Smartphone-based Digital Phenotyping in People with ALS
Project Summary: Improving the tools we use to decide whether an amyotrophic lateral sclerosis (ALS) treatment works is key to drug discovery, which thus far has had limited success. How we interact with our mobile devices, such as smartphones, generates large amounts of digital information (data) that may be informative in determining whether a treatment works. Our goal is study whether digital data from smartphones can be accurately harnessed to accelerate ALS therapy development. Smartphones can measure mobility, dexterity, and conveniently deliver surveys, thereby saving time, energy, and money; decreasing barriers to enrollment and retention; and likely giving a better reflection of one's day to day functioning. We must study and validate these tools before they can be put to use, however.

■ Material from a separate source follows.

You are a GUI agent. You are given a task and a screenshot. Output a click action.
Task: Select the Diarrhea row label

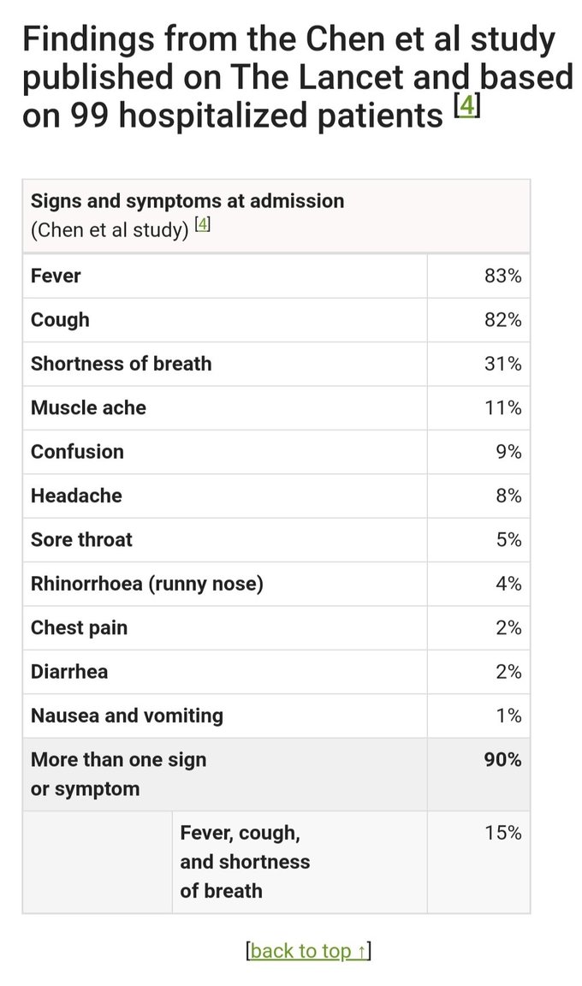click(69, 672)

John Kalambogias, PhD, Columbia University

Dysfunction and degeneration of corticospinal tract neurons in ALS mouse models
Project Summary: In patients with amyotrophic lateral sclerosis (ALS), deficits in motor control occur as a consequence of the degeneration of corticospinal neurons (CSNs). ALS is a genetically complex disease with causal mutations in over 30 ALS-related genes. In these ALS mice, however, the dysfunction of CSNs is surprisingly limited and is likely due to the different connections patterns between CSNs and spinal motor neurons (SMNs) in humans versus mouse. In human, CSN circuits includes corticomotoneuronal (CM) connections to SMNs, as well as to spinal interneurons (INs). In contrast, mice have few CM, only forming connections with SMNs, via INs, and therefore incompletely model the human CST in disease. We will therefore use a PlexinA1 knockout mouse which display abundant human-like CM connections, together with ALS mice, to analyze CS circuits. Our central hypothesis is that progressive defects in CSN motor circuitry will be exacerbated by the establishment of CM connections in ALS mice. We will test the role of CM connections on CSN neuropathology (Aim 1), assess the functional connections of CSNs (Aim 2), and examine skilled movements (Aim 3) in established and novel ALS mouse models.